> **SET TASK**: Identify each line in the items below that contains the word "dimensions", and copy those lines.

> **SUPPLIED INFORMATION**:
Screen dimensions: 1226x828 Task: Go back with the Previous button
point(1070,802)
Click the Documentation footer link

==

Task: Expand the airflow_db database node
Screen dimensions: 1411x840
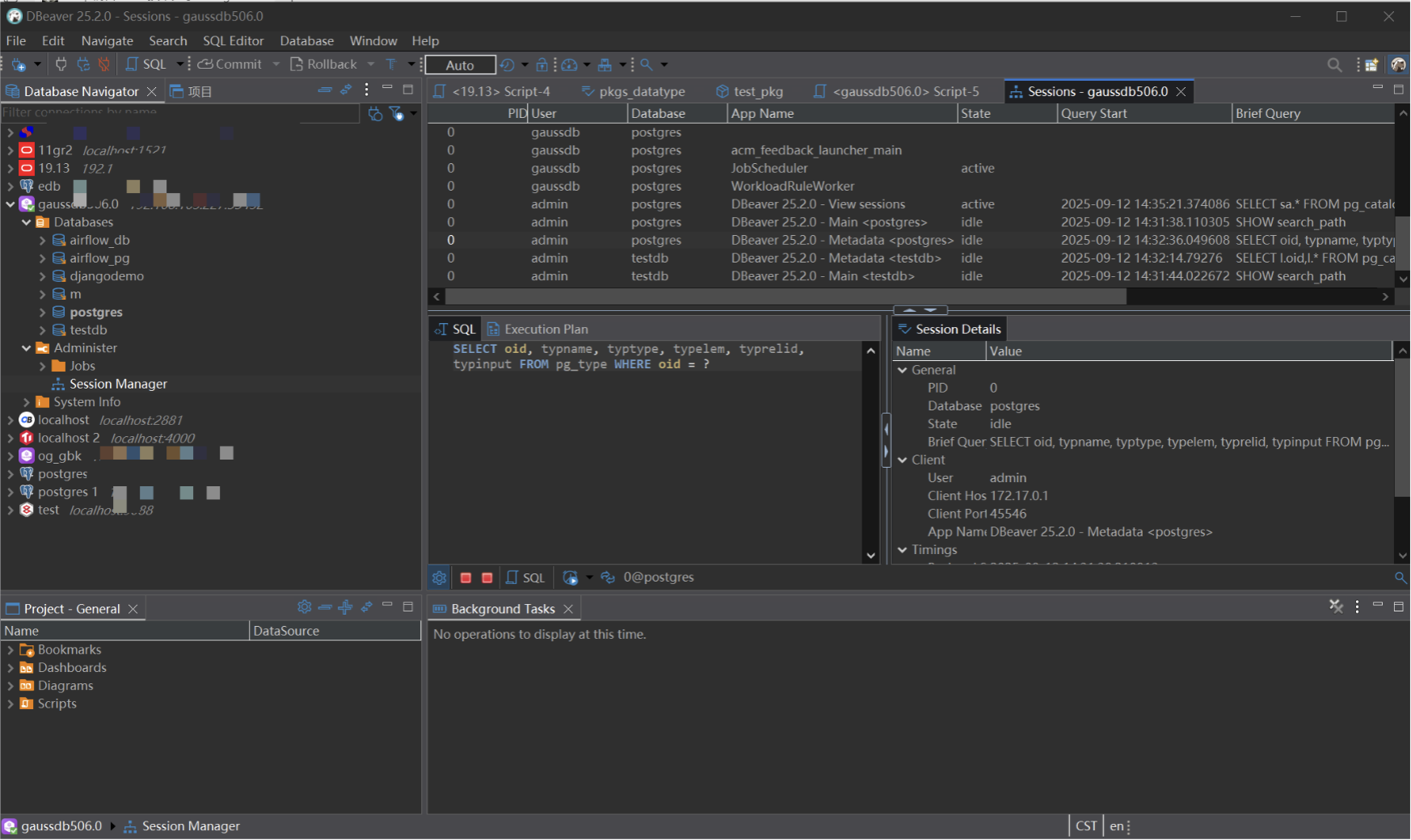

--

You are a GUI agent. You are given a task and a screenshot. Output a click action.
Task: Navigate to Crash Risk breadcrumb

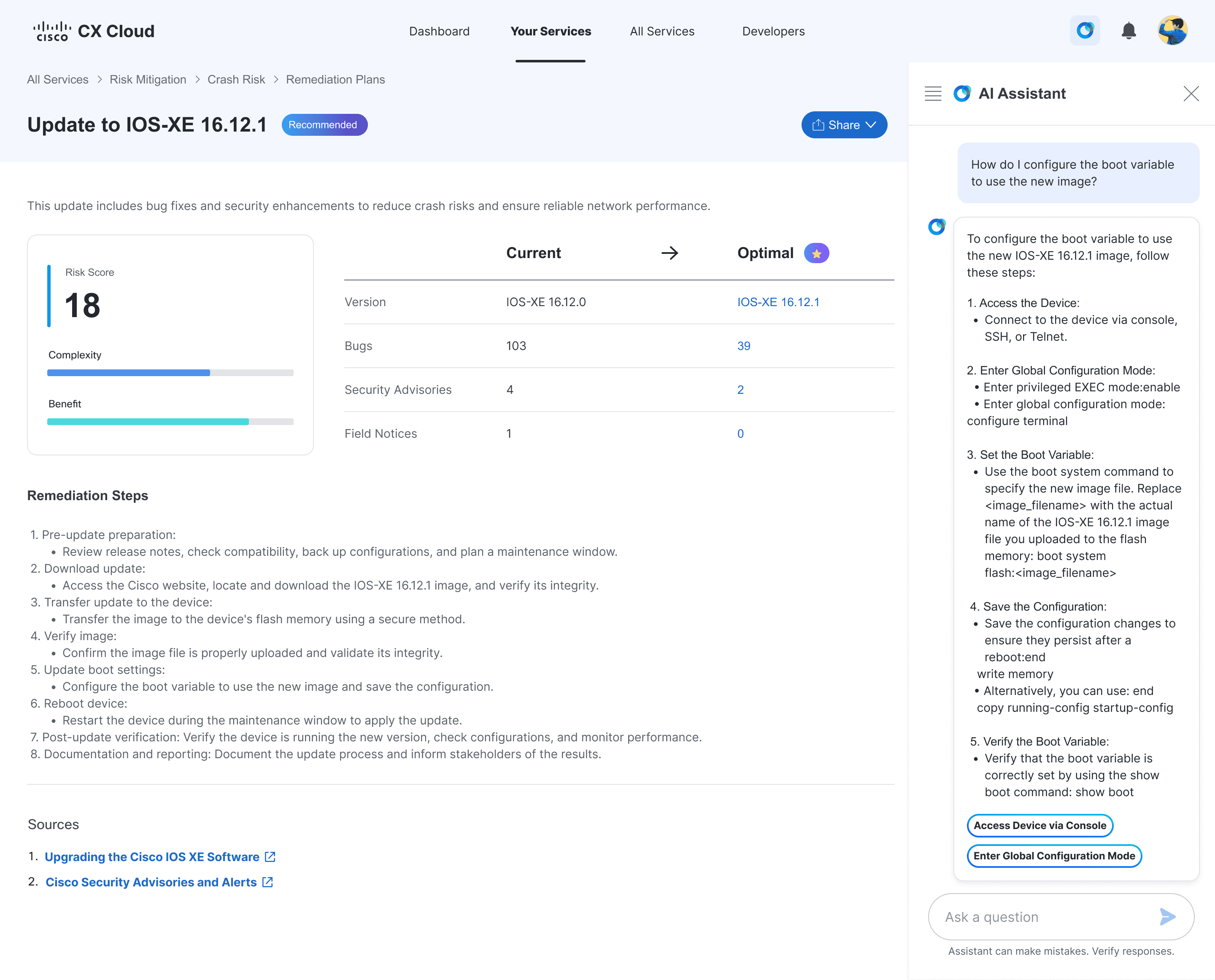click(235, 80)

> **SOLUTION FOR THIS EXERCISE**:
Screen dimensions: 1226x828 Task: Go back with the Previous button
Screen dimensions: 1411x840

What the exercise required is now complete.